The downside is that we did not spend enough time in the park. We are going back to the Khaudum this year to camp inside the park and spend more time at the waterholes and hopefully see some of the predators and hearing them at night. This footage will air on our YouTube Channel.


FAQ:

Can you go with a 2x4?

I will not recommend it, as it is 4x4 required. Sand is very thick, the roads are rough and tough. High ground clearance 4x4 and some sand driving and 4x4 skills.


Price entering the park?

Namibians N$10pp

SADC N$30

For all others N$100


Fuel when on self drive?

Fill up in Tsumkwe, next fuel station is in Divindu. If you do not have a double tank or big tank, I suggest filling a jerry can.


Malaria in the Khaudum?

It is a concern in the Khaudum, especially during the wet season from October to April. Anti Malarias is recommended. Also cover up in the evening and use mosquito repellent, preferably ones containing deed.


Best time to visit?

During dry season from June to September.


Can I enter alone?

No they recommend that you are at least 2 vehicles, and a satellite phone.


Can I do the Khaudum with a trailor?

Depends on the trailor, big trailor I will say no. Smaller trailors are better. Besides the thick sand, the road are rudimentary, for about at least 20km you can not drive more than 20km/h due to bad road conditions.


Accommodation?

You can camp or lodge, both are at the North gate.

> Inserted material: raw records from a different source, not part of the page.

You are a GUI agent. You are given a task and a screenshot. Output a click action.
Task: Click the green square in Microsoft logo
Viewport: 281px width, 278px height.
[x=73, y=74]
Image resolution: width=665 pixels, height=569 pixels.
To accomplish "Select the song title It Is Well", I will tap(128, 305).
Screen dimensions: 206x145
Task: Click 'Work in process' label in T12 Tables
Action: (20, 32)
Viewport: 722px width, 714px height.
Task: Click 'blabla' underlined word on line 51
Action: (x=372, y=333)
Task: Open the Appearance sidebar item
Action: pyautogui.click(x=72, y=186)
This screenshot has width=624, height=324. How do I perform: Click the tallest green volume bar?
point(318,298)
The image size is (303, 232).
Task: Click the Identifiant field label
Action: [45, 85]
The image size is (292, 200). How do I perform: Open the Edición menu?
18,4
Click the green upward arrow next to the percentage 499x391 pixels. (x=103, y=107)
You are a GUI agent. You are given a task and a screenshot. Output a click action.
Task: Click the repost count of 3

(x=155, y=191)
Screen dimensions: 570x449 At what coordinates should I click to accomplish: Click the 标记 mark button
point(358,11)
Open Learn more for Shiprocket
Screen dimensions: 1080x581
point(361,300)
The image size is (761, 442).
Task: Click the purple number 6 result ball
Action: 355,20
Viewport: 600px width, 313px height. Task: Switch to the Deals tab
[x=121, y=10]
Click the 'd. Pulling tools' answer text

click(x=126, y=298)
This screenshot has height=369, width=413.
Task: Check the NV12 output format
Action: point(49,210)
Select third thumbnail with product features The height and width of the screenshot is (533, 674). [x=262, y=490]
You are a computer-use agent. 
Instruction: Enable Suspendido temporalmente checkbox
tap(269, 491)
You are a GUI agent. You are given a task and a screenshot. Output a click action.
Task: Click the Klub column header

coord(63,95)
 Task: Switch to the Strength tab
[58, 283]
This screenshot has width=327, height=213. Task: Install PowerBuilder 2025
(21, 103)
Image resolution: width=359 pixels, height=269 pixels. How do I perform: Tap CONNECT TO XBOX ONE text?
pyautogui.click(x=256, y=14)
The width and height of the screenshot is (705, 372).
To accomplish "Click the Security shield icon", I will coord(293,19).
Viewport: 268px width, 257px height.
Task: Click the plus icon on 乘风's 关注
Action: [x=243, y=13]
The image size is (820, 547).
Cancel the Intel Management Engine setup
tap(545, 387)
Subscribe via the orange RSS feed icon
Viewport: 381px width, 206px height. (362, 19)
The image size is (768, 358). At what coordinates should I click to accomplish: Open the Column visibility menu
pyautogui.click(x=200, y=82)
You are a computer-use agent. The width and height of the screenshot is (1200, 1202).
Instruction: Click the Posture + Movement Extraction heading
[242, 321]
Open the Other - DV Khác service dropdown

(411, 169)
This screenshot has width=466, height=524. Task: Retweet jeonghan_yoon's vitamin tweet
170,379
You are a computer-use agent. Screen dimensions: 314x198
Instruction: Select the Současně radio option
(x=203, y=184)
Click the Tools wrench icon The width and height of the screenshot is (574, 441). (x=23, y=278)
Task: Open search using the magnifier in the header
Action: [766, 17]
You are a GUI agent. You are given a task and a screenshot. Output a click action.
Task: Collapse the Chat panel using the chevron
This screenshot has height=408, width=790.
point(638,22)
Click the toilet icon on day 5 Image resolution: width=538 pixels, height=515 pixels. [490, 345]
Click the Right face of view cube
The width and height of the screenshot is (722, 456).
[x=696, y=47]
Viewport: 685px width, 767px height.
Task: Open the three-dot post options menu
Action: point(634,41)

Red line? If you exit the Khaudum South gate you will encounter the meat checkline, so I suggest you cook all meat before or make sure you have eaten all meat! This check point is critical in the combat again foot and mouth disease. It is a stock disease control mechanism that protects Namibia's beef exporting industry from stock diseases such as foot and mouth and lung disease.